Summary of deliveries
| Numbers | Quantity | Registrations | Chassis | Body make | Seats | Type code |
|---|---|---|---|---|---|---|
| 1001–48 | 48 | HVM 901–948F | Leyland 'Atlantean' PDR1/1 | Park Royal | H45/28D | 86 |
| 1051–97 | 47 | LNA 151–197G | Leyland 'Atlantean' PDR2/1 | Park Royal | H47/29D | 89 |
| 1101–16 | 16 | NNB 510–525H | Leyland 'Atlantean' PDR2/1 | Park Royal | H47/28D | 89 |
| 1117–26 | 10 | NNB 526–535H | Leyland 'Atlantean' PDR2/1 | Park Royal | H47/28D | 93 |
| 1131–42 | 12 | NNB 536–547H | Leyland 'Atlantean' PDR2/1 | East Lancs | H47/32F | 92 |
| 1143–54 | 12 | NNB 548–559H | Leyland 'Atlantean' PDR2/1 | East Lancs | H47/26D | 89 |
| 1161–94 | 34 | ONF 849–882H | Leyland 'Atlantean' PDR2/1 | Park Royal | H47/28D | 89 |
| 1201–20 | 20 | SRJ 324–343H | Leyland 'Atlantean' PDR2/1 | Metro-Cammell | H47/31D | 99 |
| 2001–48 | 48 | HVM 801–848F | Daimler 'Fleetline' CRG6LX | Park Royal | H45/28D | 87 |
| 2051–92 | 42 | LNA 251–292G | Daimler 'Fleetline' CRG6LX-33 | Park Royal | H47/28D | 90 |
| 2093–97 | 5 | LNA 293–297G | Daimler 'Fleetline' CRG6LXB-33 | Park Royal | H47/28D | 91 |
| 2101–39 | 39 | NNB 560–598H | Daimler 'Fleetline' CRG6LXB-33 | Park Royal | H47/28D | 91 |
| 2140–44 | 5 | NNB 599–603H | Daimler 'Fleetline' CRG6LXB-33 | Park Royal | H47/28D | 94 |
| 2151–2161 | 11 | ONF 883–893H | Daimler 'Fleetline' CRG6LXB-33 | Metro-Cammell | H47/30D | 98 |
| 2162–2210 | 49 | PNA 201–249J | Daimler 'Fleetline' CRG6LXB-33 | Metro-Cammell | H47/30D | 98 |
| 2211–70 | 60 | RNA 211–270J | Daimler 'Fleetline' CRG6LXB-33 | Park Royal | H47/29D | 98 |
| 2271–2304 | 34 | SVR 271–304K | Daimler 'Fleetline' CRG6LXB-33 | Roe | H47/29D | 98 |

- Nos. 1201–20 were ordered by SCT; the rest were ordered by MCT.

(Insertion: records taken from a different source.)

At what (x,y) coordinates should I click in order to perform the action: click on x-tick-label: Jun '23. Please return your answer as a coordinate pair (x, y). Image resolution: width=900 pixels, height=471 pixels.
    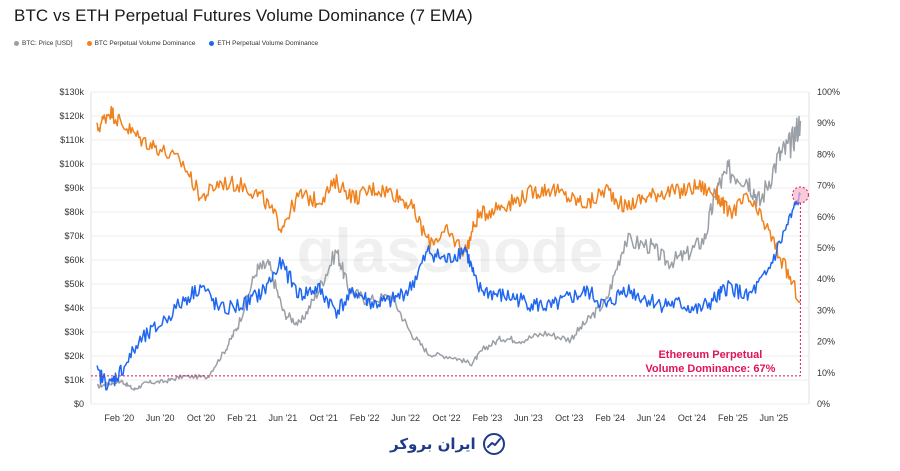
    Looking at the image, I should click on (528, 418).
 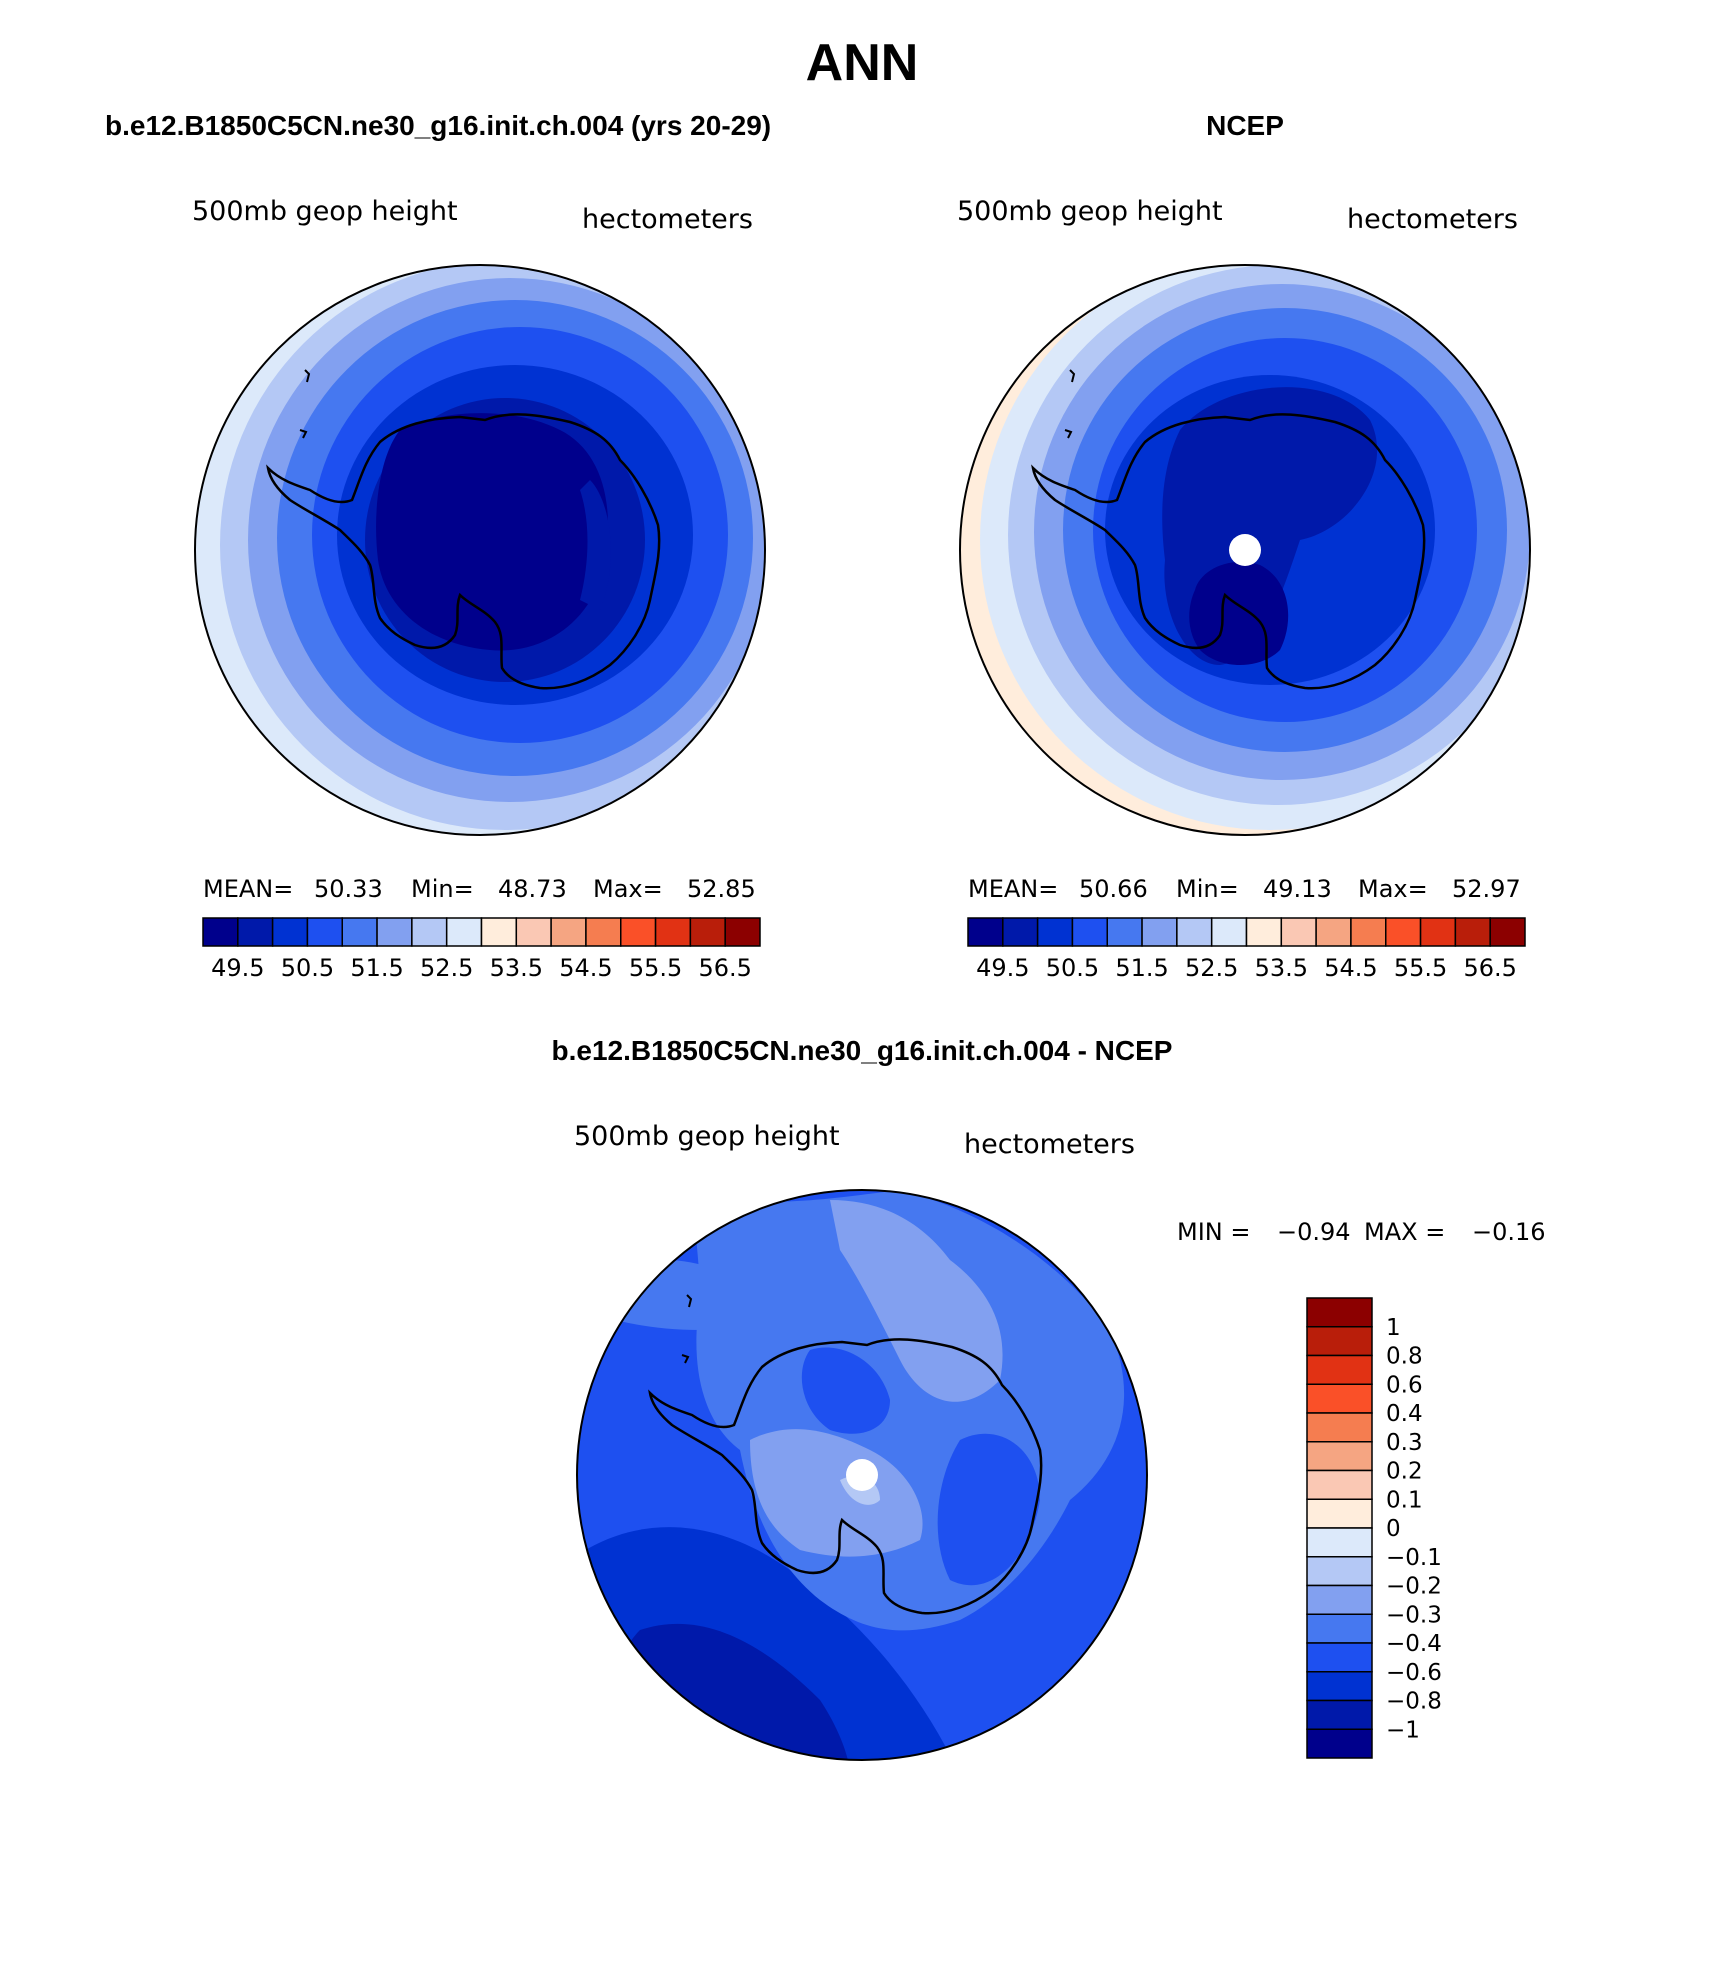 I want to click on max-label: MAX =, so click(x=1404, y=1232).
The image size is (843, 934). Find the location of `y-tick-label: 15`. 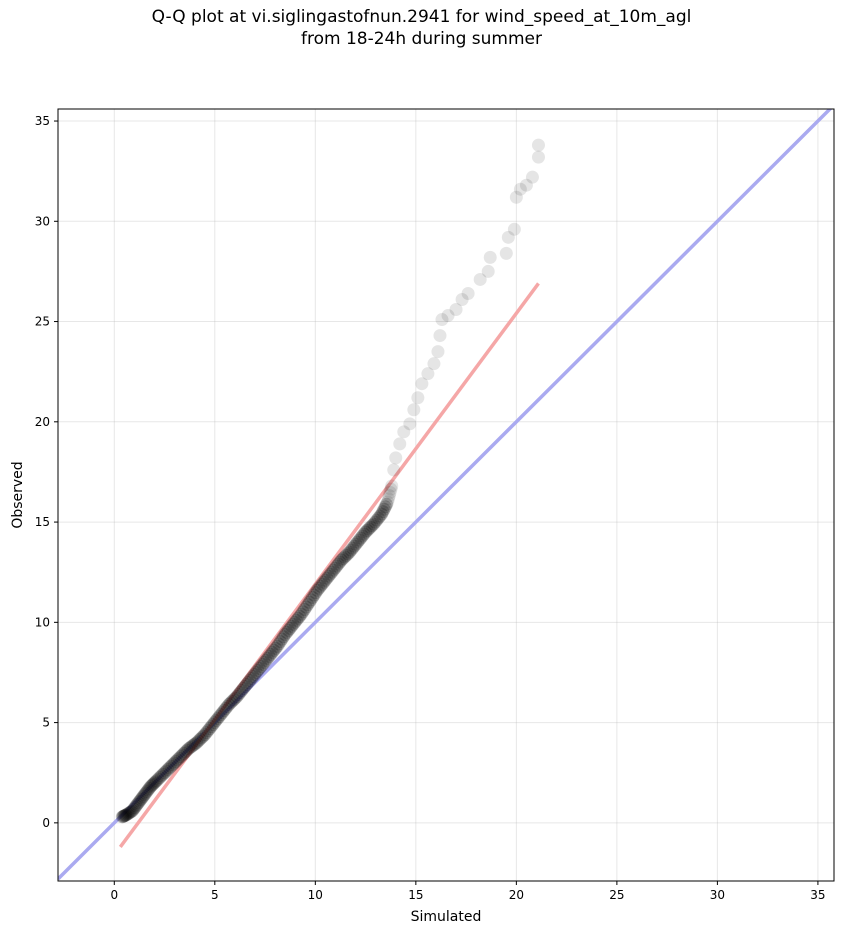

y-tick-label: 15 is located at coordinates (42, 522).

- Nos. 1001–48/51–97, 1131–42, 2001–48/51–97 were delivered to MCT; the rest were delivered to SELNEC.
- Nos. 2271–2304 were intended to be bodied by East Lancs, but a fire at their works led to the order being transferred to Park Royal, who sub-contracted it to Roe.
The codes for seats denote: H – highbridge-layout double-deck bus (one with central gangways on both decks, as opposed to the lowbridge double-deck bus with a side gangway on the upper deck); this is followed by the number of seats on the upper and lower decks; then either D for dual doors (front entrance, centre exit) or F for front entrance/exit.